I seem to be on the development kit tour this summer. I just got done with the Z-Wave dev kit from Sigma Designs and they set the bar pretty high. I did have an issue, but it was mostly due to my own insufficient programming skills. With a little tech support, and a lot of, “oh yeah, that’s the command,” I managed to turn my table lamp on and off with my laptop.
Next up on the tour was the Nordic Semiconductor Thingy board. It’s clear they didn’t consult me when they were coming up with the name. That said, this may be the easiest kit I’ve ever messed around with. The Nordic folks pretty much did all the work for me, and it even put me well down the path toward a product that I’m actually trying to develop. Alas, the Thingy does not offer WiFi support, so I’m going to have to make yet another stop in the near future to get my prototype completed.
Officially dubbed the Thingy:52, the board is a compact (roughly 6 by 6 cm), power-optimized, multi-sensor development kit, aimed at prototypes and demos of IoT projects. Nordic already constructed the app (for iOS and Android), so there’s not a lot left to do to demonstrate the application. Functionality can be configured over-the-air via Bluetooth.

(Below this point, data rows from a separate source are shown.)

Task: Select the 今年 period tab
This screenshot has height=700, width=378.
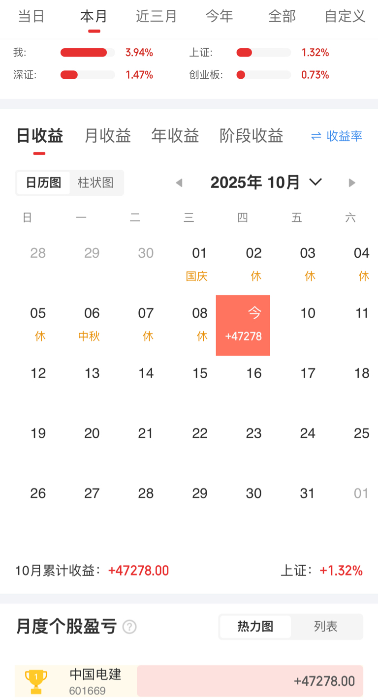Action: (219, 16)
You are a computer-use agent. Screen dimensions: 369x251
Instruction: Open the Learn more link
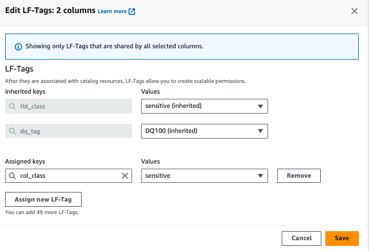pos(112,11)
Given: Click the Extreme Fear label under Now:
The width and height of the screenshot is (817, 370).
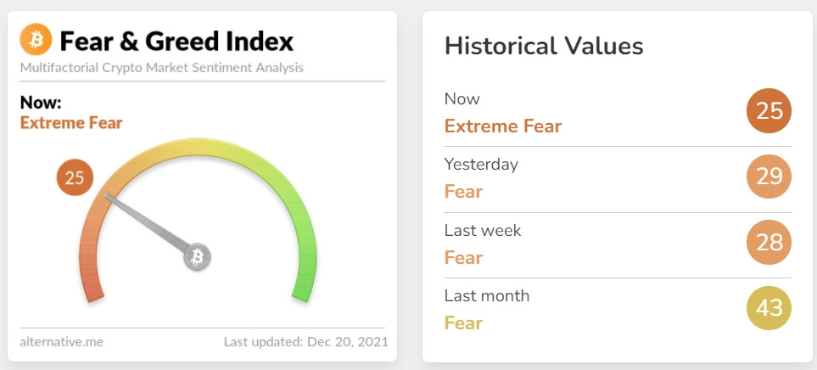Looking at the screenshot, I should [x=71, y=123].
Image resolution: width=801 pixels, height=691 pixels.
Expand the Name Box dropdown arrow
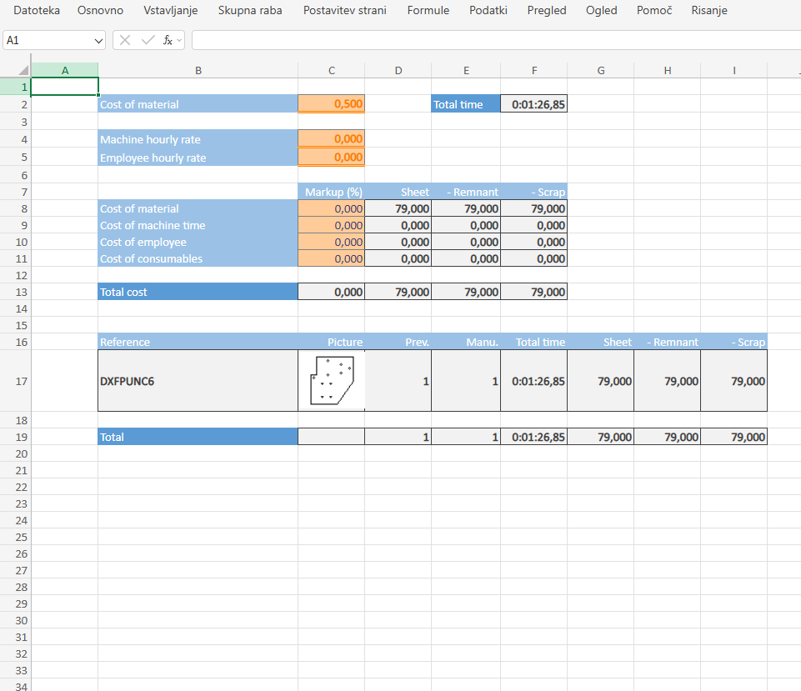pyautogui.click(x=99, y=40)
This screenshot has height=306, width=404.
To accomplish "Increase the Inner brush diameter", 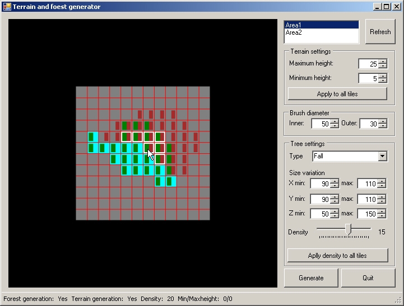I will [335, 121].
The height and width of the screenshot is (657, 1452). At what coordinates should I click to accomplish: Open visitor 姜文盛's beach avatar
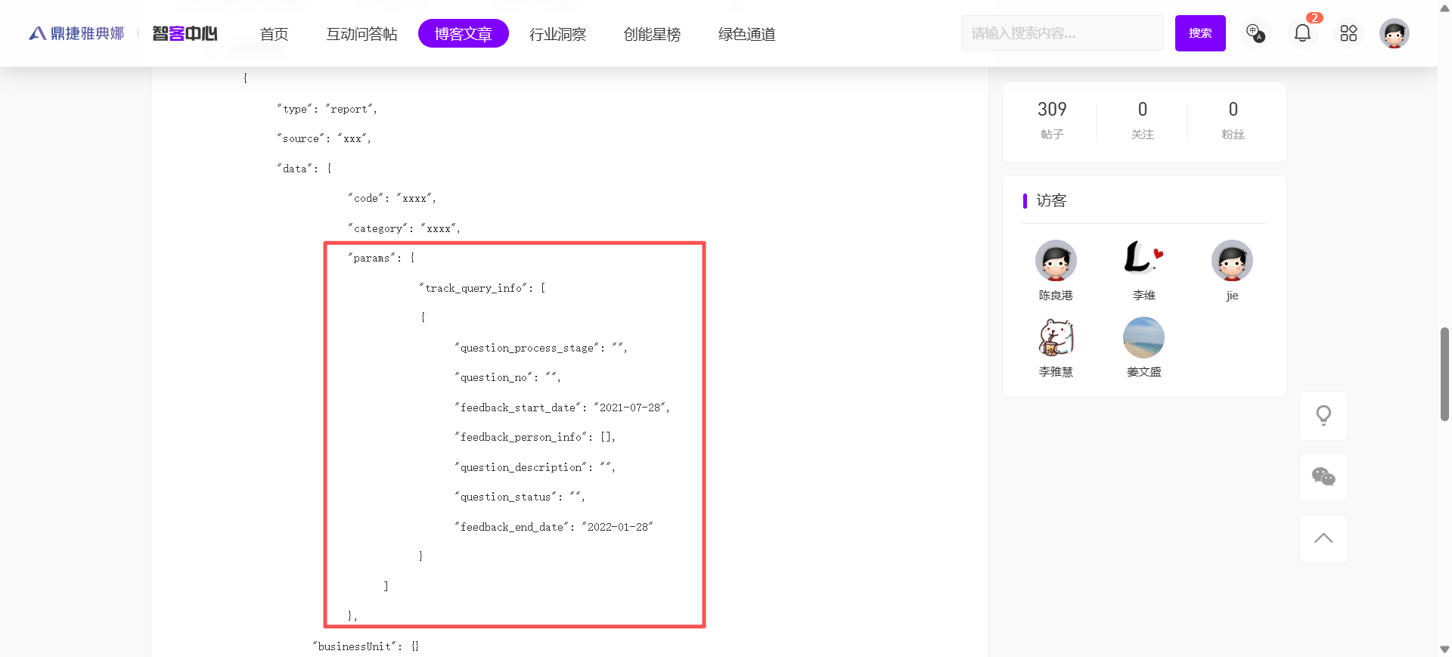[1143, 337]
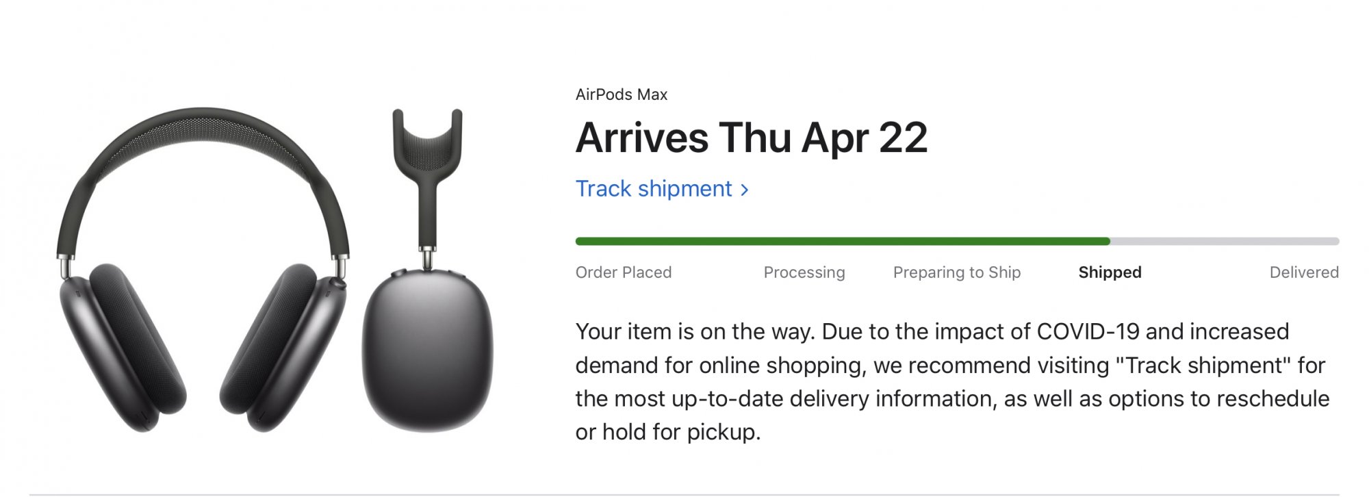Select the Preparing to Ship status label

956,272
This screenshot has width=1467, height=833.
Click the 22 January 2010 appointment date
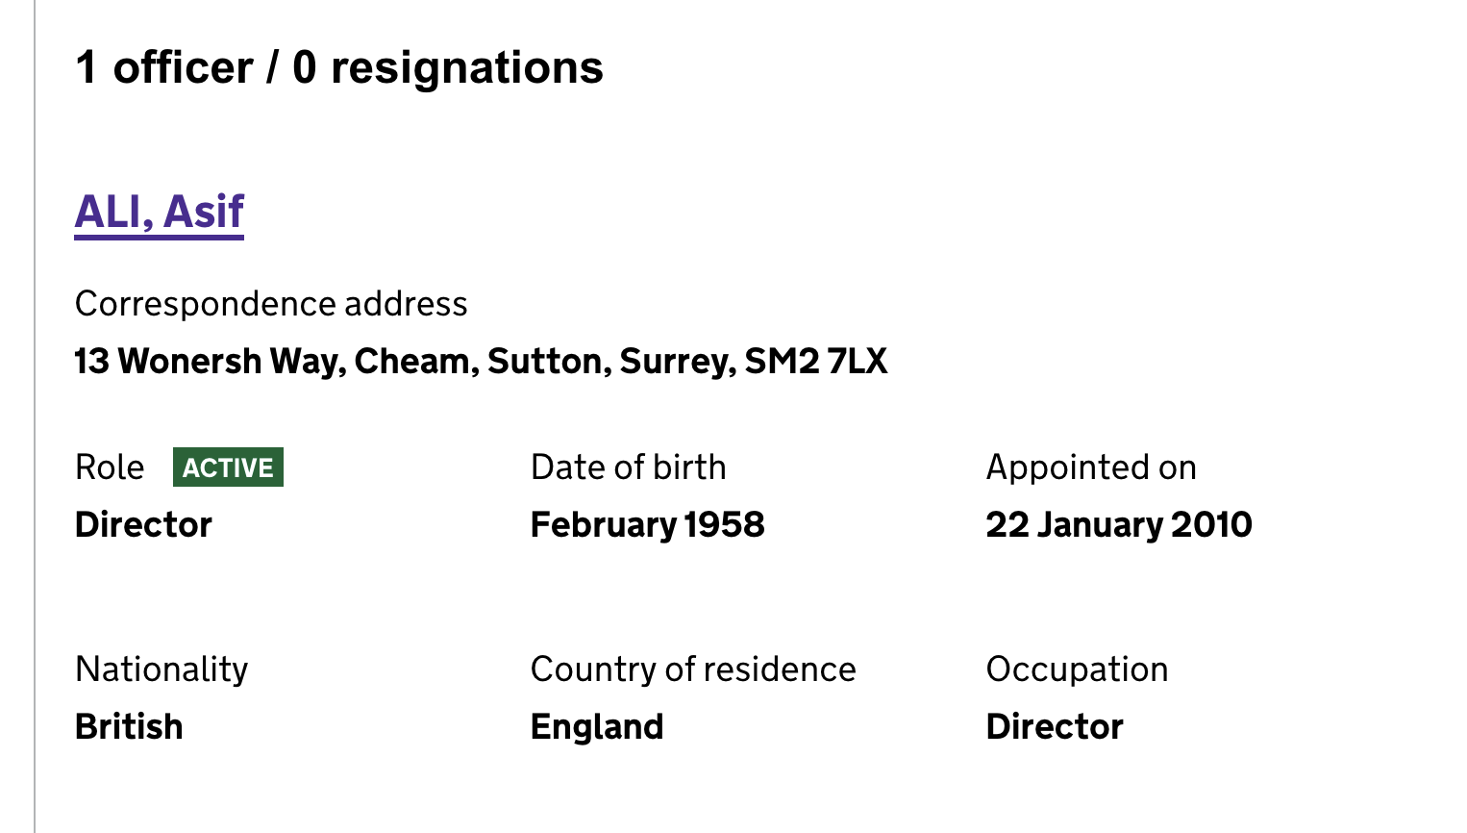pos(1119,525)
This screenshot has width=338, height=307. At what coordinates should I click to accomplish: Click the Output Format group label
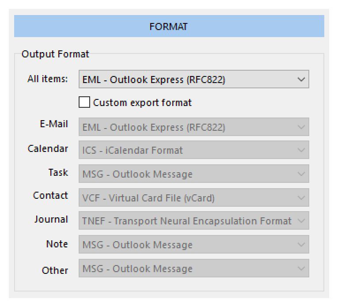55,54
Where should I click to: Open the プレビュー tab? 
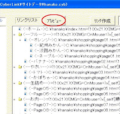[54, 21]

The Thingy is built around Nordic’s nRF52832 Bluetooth 5 SoC for an easy connection to any Bluetooth-enabled device. Data can be sent form the board’s sensors and actuators to the app and also to the cloud. The on-board sensors include temperature, humidity, pressure, and light, and there’s a nine-axis accelerometer/gyroscope/compass. An on-board speaker can play pre-stored samples and tones or sound can be streamed over Bluetooth.
My next step is to customize the app so it serves my need specifically. I may be back to tech support for that one, but we’ll see what happens.